## TASK DIRECTIONS:
Scan the records below for the line with "The width and height of the screenshot is (688, 361)." and the line with "Click the removed". Repeat those two lines and every line between them exactly, and nothing else.

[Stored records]
- Opening Delimiter -
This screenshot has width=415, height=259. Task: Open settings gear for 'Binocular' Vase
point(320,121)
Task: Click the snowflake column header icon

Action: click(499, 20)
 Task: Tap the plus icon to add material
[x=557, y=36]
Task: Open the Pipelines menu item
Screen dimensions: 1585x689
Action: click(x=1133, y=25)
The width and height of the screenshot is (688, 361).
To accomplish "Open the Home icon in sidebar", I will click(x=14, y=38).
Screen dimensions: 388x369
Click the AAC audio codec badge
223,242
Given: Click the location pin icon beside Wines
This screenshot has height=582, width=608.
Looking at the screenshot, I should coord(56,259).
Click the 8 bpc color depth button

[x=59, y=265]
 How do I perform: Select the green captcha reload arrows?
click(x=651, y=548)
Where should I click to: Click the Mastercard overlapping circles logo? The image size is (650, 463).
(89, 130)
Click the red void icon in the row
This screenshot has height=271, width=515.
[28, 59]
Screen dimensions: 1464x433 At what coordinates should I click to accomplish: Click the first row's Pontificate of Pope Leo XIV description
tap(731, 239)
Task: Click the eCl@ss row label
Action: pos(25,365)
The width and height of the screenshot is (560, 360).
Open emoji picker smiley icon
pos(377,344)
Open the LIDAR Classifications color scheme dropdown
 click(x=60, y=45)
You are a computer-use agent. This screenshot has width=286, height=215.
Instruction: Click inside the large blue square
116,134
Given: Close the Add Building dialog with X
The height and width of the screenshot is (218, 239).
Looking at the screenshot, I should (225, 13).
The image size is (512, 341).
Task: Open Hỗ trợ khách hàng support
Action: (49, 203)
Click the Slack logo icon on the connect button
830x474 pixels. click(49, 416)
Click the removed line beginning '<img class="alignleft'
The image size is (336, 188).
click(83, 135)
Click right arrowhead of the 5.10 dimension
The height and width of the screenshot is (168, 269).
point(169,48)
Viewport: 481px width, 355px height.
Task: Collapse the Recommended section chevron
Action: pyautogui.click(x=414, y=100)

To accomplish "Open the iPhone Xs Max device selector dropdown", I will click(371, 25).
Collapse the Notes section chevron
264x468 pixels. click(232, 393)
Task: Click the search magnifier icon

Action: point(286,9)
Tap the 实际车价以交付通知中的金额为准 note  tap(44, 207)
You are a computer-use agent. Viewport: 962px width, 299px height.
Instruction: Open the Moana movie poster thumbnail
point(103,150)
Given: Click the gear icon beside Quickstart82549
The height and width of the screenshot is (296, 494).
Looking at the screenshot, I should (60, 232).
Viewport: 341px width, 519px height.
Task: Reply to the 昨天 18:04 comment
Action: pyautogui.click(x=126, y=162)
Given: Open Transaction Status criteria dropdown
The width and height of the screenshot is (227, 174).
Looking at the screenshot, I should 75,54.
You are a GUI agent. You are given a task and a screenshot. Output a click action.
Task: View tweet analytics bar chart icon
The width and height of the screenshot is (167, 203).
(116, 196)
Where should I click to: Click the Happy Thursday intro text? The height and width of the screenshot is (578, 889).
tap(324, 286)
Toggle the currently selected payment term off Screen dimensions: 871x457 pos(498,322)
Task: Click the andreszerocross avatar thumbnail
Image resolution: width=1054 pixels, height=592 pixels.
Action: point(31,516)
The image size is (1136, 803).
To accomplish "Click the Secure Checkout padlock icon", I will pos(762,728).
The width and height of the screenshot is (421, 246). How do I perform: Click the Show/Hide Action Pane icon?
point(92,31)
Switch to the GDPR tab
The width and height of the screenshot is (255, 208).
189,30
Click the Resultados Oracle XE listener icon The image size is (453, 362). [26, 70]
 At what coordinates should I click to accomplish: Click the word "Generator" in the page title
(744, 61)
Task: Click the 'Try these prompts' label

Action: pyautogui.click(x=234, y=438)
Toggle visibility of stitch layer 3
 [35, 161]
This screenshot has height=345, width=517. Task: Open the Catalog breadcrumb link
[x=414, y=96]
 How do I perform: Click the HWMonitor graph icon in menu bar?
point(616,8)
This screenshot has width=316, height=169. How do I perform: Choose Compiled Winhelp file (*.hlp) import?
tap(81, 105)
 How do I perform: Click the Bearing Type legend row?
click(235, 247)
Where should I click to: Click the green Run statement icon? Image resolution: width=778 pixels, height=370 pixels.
- Closing Delimiter -
## RESULT OF THE EXERCISE:
The width and height of the screenshot is (688, 361).
To accomplish "Open the Home icon in sidebar", I will click(x=14, y=38).
Screen dimensions: 388x369
Click the AAC audio codec badge
223,242
Given: Click the location pin icon beside Wines
This screenshot has height=582, width=608.
Looking at the screenshot, I should coord(56,259).
Click the 8 bpc color depth button

[x=59, y=265]
 How do I perform: Select the green captcha reload arrows?
click(x=651, y=548)
Where should I click to: Click the Mastercard overlapping circles logo? The image size is (650, 463).
(89, 130)
Click the red void icon in the row
This screenshot has height=271, width=515.
[28, 59]
Screen dimensions: 1464x433 At what coordinates should I click to accomplish: Click the first row's Pontificate of Pope Leo XIV description
tap(731, 239)
Task: Click the eCl@ss row label
Action: pos(25,365)
The width and height of the screenshot is (560, 360).
Open emoji picker smiley icon
pos(377,344)
Open the LIDAR Classifications color scheme dropdown
 click(x=60, y=45)
You are a computer-use agent. This screenshot has width=286, height=215.
Instruction: Click inside the large blue square
116,134
Given: Close the Add Building dialog with X
The height and width of the screenshot is (218, 239).
Looking at the screenshot, I should (225, 13).
The image size is (512, 341).
Task: Open Hỗ trợ khách hàng support
Action: (49, 203)
Click the Slack logo icon on the connect button
830x474 pixels. click(49, 416)
Click the removed line beginning '<img class="alignleft'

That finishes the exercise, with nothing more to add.